The Bates Squash team continues to be one of the better teams on campus and it is not because of our successful record. Rather, the integration of people from different backgrounds with a common goal. Former captains Lauren Williams’16 (Zimbabwe) and Caran Arora’16 (India) started a trend of bringing both the women and men squash teams together through social gatherings in order to unify our differences. From my perspective, they continue to be great leaders because although they acknowledge the squash team abilities, they also take into consideration that everyone has a story to be told; one must take time to listen, embrace, and act when a teammate needs support.

Kristyna Alexova’19 (Czech Republic) has the ability to pick and choose when she wants to run as the dominant player on court. Luca Polgar’20 (Hungary) plays with so much intensity and aggressiveness that her style of play leaves her opponents hopeless. Victoria Arjoon’s’19 (Guyana) precision, power, dedication, and effort make her a deadly player. Eliza Dunham’20 (CT) is a strategic player with the tenacity to always win, while displaying a level of sportsmanship that everyone should strive for. Capt. Emma “Momma” Dunn’17 (WA) has the ability to push anyone she plays with her level of fitness and knowledge of the game. Capt. Charlotte “DirtyChar” Cabot’17 (MA) is one of the smartest, fittest, and nicest players I have ever met. The “dynamic duo,” Katie Bull’19 (MA) and Molly Brooks’19 (VA) are having the best season because their opponents cannot figure out how to break them down. They are powerhouses! Blair Weintraub’18 (NY) puts lots of pressure on herself to be the best squash player she could be when she has proven that she is a great player through improving her game at a fast rate and working extremely hard on and off court. Nubia Beasley-Bartee’20 (IL) continues to improve her squash and fitness at a rate that I can only dream of. Kyla Rabb’17 (CT) has athletic abilities that allowed her to re-pick up the game of squash and compete at a collegiate level. Alyssa Rohan’20 (Switzerland) picked up squash as a PE credit and now strives for collegiate success with her determination and sense of calmness.

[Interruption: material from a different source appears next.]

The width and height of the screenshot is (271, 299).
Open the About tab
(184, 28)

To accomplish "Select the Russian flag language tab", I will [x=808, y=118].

Besides from being a 3-time All-American, Ahmed Hatata’17 (Egypt) is truly a good person, which makes him a pleasure to be around. Due to injuries, Anirudah Nambiar’18 (India) has not played his best game of squash, but carries the burden of playing top of the ladder with fierceness because he never goes down without a fight and some cheesecake. On and off court Mahmoud Yousry’20 (Egypt) is a powerhouse, but listening to his philosophical views on life is even more impressive. Capt. Spencer Burt’17 (OR) definitely improved the most and is using his confidence, fitness, and determination to breakdown any opponent he plays. Graham Bonnell’20 (CT) is the smartest player on the court in my opinion and as a result his opponents are usually running aimlessly. Coley Cannon’19 (CT) thrives in a high intensity setting because he feeds off of the energy of the crowd and always has it in his heart to win. Garon Rothenberg’20 (NY) has not been 100% the entire season, but he continues to fight and put the team before his injuries and I respect his mentality and effort! Carlos Ames’17 (MA) comes back from a heel injury and still has the ability to compete with anyone he plays. The beep-test champion, McLeod Abbott’19 (NY), is always looking for ways to improve his game, which is a very specific game: run until your opponent cannot run anymore. Stefan Joseph’17 (British Virgin Island) brings the cool and relaxing island vibe to the court. Bernhardur Magnusson McComish’20 (MA) is the nicest player on and off the court and his potential for the future is literally at his discretion. The “silent assassin,” Creighton Foulkes’17 (MA), is hands down one of the hardest working athletes at Bates by far and I strive to have his work ethic. If someone could be the face of Bates squash, I would vote, David Quintero’20 (CA) simply because he is the highlight of most peoples’ days with his quirky sense of humor and squash style.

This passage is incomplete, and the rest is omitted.